Welcome digital dollar
The bankruptcy of FTX has made a lot of noise, yet traditional financial institutions are stepping into the world of digital currencies. Tuesday saw the debut of the Regulated Liability Network (RLN), a proof-of-concept (PoC) digital money platform, by banking institutions like HBSC, Mastercard, BNY Mellon, Wells Fargo and several others.
Related article: The threats of CBDCs – why we should not take it lightly
The project is in a testing phase, where institutions will be exploring the feasibility of an interoperable platform RLN. It will use distributed ledger technology, which could significantly improve financial settlements. Central banks will also participate in this ‘experiment.’
The before-mentioned commercial banks will issue tokens representing their customers’ deposits during the 12-week testing period of PoC. This system will test a version of the RLN design that only works in US dollars and settles through fictitious central bank reserves on a shared distributed ledger.
The PoC will evaluate the viability of the proposed system under current laws and regulations as well as the feasibility of a programmable digital money design that may be expandable to other digital assets. Members involved in this testing will work alongside New York Innovation Center (NYIC).
While many people think the arrival of CBDCs has significant benefits, there are always two sides to the coin. A well-known whistleblower Edward Snowden tweeted the following regarding the announcement of the digital dollar experiment.
It begins. https://t.co/B67nUuP242
— Edward Snowden (@Snowden) November 15, 2022
CBDCs will be similar to stablecoins like USDT or BUSD, but they will be issued by governments rather than institutions with an open gate to spy on people. This is because of the greater surveillance capabilities of CBDCs. While the digital dollar is only being tested, China is far ahead with its digital yuan.
Also read: EU could ban privacy crypto coins under new laws
The current project will have a regulatory structure that complies with current laws requiring know-your-customer (KYC) and anti-money laundering measures, for example.

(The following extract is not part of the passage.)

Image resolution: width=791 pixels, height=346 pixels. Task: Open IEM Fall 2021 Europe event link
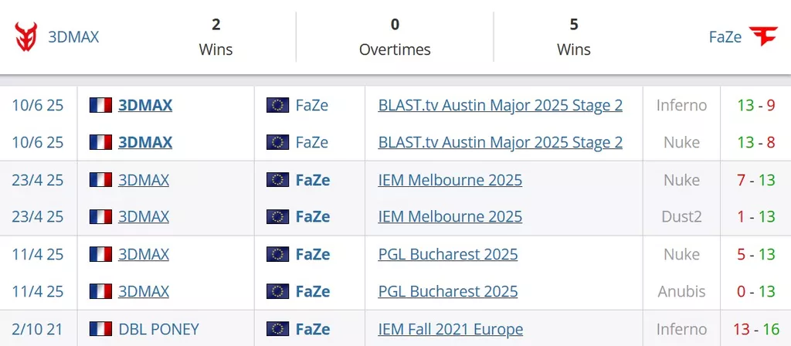pyautogui.click(x=450, y=329)
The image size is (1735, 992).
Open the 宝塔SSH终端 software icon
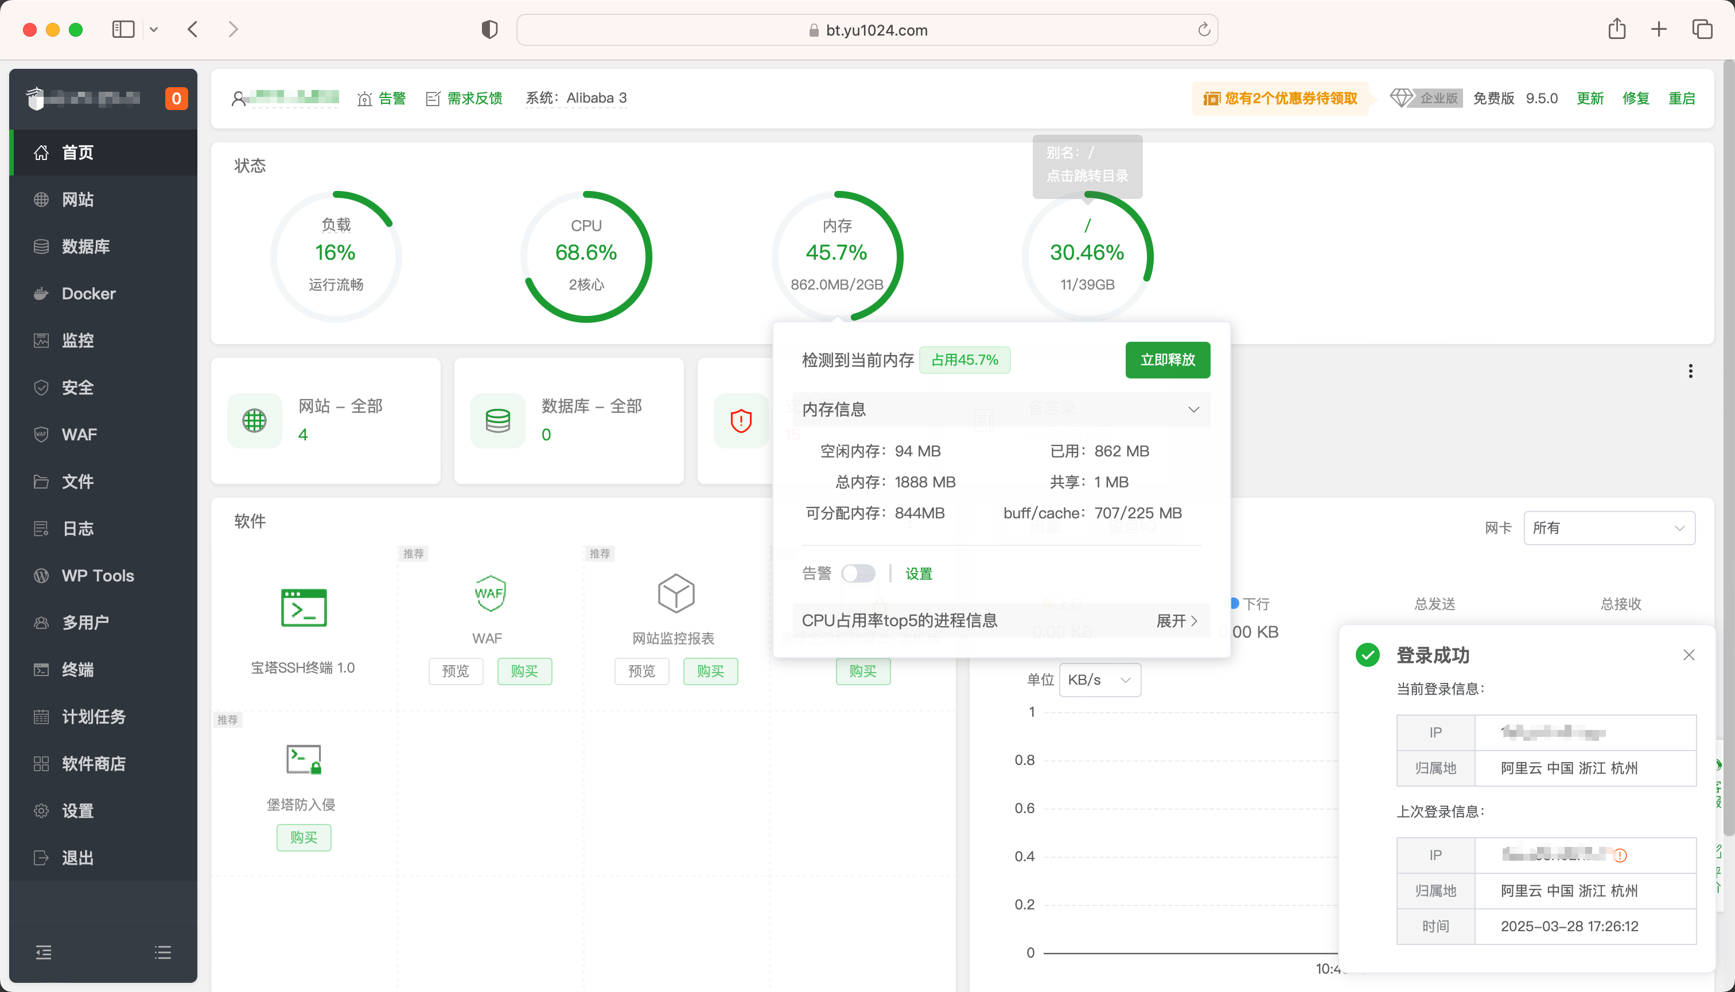(303, 607)
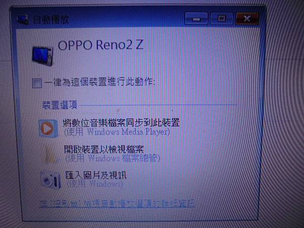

They will allegedly even test the viability of other digital currencies like stablecoins.
The crypto crash of 2022 probably prompted many people to look at CBDCs. However, they will be sacrificing their privacy over safety. Several stablecoins are still risky because of their low liquidity, as they might collapse any day.
However, this shouldn’t happen with the largest players like USDT, USDC and BUSD. It seems like people will have the choice between stablecoins and CBDCs, but CBDCs will surely be easier to use as stablecoins are not accepted by merchants yet.